Life happens, but can you keep your eye on the prize?

 “I’ve seen several generations of players and he’s the one who’s the most mentally strong,” said Guy Forget, the French Davis Cup captain about Spain’s Rafael Nadal’s winning performance at the French Open on June 6th 2010.

What about his physical strength? His ability to get the job done?

Mr. Forget knows, as do we, that Rafael Nadal is a world-class tennis player. We know that he can “get the job done.” In this case it means physically and strategically hit the ball. We also know – but often forget – the significance of the mental component. The ability to clearly identify, focus and achieve the goals.

But the tournament in 2010 was a dramatic improvement over 2009, where he was definitely not focused. In 2009, his performance was hindered both physically – persistent knee problems – and emotionally – his parents announced their intention to divorce. He was unable to focus on the job at hand.

Flash forward one year later, and he is arguably at the top of his game. Nadal beat Sweden’s Robin Soderling quickly and soundly: 6-4, 6-2, 6-4.

What changed? Nadal has addressed his knee problems with physiotherapy, rest, and hard work. He also came to terms with his parents’ divorce, at least to the point where it wasn’t at the forefront of his mind.

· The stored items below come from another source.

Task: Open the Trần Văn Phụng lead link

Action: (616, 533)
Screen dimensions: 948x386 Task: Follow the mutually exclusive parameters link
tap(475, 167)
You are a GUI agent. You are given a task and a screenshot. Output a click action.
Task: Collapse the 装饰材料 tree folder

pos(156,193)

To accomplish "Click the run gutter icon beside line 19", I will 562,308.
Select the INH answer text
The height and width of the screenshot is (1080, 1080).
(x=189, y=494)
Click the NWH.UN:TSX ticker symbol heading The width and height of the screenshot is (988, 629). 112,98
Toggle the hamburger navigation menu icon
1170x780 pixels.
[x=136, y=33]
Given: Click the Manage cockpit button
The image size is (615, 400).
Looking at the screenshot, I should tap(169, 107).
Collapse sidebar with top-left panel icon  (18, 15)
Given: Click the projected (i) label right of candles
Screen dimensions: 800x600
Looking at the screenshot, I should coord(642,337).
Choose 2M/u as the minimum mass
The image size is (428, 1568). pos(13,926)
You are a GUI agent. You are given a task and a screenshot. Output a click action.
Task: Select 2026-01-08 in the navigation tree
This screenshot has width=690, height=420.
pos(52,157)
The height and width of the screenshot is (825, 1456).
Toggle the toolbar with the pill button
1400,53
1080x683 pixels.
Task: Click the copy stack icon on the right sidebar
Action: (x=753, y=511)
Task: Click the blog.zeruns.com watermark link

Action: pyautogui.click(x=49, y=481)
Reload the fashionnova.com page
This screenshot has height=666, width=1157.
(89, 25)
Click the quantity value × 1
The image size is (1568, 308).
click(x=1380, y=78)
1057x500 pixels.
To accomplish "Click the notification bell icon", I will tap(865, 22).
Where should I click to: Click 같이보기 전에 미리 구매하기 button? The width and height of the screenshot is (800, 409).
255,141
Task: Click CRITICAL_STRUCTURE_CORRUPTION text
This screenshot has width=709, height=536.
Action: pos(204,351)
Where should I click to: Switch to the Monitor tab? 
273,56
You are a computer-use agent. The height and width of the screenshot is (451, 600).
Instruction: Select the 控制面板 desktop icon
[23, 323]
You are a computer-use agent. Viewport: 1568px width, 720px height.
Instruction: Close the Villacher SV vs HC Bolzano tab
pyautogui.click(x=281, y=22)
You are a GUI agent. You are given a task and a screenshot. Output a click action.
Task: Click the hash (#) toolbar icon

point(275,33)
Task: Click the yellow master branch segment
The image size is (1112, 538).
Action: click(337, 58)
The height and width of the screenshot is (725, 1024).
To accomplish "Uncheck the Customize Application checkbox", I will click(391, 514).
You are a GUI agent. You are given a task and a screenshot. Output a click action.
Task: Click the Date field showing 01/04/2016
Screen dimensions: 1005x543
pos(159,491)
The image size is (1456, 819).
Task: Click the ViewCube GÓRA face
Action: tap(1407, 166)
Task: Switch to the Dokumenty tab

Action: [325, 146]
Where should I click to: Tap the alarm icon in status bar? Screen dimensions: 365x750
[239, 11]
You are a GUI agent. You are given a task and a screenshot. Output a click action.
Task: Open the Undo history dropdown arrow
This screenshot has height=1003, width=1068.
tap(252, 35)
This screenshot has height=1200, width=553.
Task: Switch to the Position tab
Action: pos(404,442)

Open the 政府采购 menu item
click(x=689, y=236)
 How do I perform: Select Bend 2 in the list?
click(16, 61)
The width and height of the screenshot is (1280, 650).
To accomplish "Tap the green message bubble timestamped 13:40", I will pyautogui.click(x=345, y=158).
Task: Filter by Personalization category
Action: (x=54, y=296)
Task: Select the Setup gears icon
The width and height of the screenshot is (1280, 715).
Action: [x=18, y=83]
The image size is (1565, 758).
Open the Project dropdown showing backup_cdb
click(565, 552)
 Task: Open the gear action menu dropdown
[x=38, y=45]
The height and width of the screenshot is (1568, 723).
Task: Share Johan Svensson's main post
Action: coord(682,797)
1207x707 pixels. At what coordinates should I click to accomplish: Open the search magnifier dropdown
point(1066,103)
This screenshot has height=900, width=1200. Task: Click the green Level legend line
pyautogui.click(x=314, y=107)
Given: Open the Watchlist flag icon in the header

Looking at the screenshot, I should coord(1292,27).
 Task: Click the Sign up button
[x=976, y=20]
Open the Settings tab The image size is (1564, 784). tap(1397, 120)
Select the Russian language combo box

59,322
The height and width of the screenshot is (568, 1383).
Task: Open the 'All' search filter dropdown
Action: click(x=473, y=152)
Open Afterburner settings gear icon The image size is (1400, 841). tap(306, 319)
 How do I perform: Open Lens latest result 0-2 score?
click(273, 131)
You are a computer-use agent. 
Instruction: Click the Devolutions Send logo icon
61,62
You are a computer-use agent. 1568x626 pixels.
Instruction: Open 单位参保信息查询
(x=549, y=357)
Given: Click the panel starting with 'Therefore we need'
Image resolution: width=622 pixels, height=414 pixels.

Stunning success at work was the result.

How does this affect you?

How often as physical or emotional pain prevented you from doing your job efficiently and effectively? Perhaps an injury, a persistent cough, trouble breathing, a romantic break up, a death or pain of a friend of family member?

We collectively measure “success” as the ability to get the job done, but sometimes that ability to focus on the task is hindered by real life.

Time and treatment are the best ways to deal with pain. Perhaps talking to someone, perhaps distracting you from thoughts, perhaps focusing on other areas might help. If you can, set aside some time of the day – thereby compartmentalizing the thoughts – which can free your brain and energy levels to work on different aspects of your life; aspects such as setting and achieving goals.

Without knowing Nadal, he probably did set at least one goal. Such as, “I’m going to win the 2010 French Open.”

Four steps to successful goal setting:

1.       Be specific – what is it that you want to achieve?

–       “I’m going to win the 2010 French Open.”

2.       Make the goal measureable – how will you know when you complete it?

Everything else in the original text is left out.